_Exercise instructions_: The answer must consist of every line in the records below that contains the string "next".

_Data to use_:

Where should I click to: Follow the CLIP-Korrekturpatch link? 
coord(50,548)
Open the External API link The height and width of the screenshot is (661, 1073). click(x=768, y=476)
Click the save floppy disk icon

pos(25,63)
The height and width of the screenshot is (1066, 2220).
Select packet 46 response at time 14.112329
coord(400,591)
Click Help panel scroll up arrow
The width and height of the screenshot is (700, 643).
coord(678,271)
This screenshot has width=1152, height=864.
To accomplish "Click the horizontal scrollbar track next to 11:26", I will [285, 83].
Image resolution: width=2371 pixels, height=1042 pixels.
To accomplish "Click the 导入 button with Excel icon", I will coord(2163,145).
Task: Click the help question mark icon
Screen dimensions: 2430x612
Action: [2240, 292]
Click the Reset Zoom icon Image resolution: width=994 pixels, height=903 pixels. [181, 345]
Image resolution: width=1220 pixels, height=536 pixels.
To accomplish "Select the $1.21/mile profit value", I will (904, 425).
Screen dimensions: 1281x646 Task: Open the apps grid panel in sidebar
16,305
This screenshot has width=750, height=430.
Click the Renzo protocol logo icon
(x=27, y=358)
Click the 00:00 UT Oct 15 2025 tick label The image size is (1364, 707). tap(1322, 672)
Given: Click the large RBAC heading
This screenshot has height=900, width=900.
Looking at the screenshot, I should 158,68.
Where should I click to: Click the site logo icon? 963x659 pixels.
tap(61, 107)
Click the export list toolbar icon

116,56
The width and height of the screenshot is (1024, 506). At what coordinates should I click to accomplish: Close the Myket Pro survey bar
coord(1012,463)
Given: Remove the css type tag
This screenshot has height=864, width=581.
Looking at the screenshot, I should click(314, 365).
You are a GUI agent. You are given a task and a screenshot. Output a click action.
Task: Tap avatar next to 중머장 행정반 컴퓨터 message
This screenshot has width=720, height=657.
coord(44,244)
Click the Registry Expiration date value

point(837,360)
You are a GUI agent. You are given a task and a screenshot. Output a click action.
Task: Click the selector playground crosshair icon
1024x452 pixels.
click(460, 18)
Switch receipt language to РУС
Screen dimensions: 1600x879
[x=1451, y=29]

_Expected answer_:
To accomplish "Click the horizontal scrollbar track next to 11:26", I will [285, 83].
Task: Tap avatar next to 중머장 행정반 컴퓨터 message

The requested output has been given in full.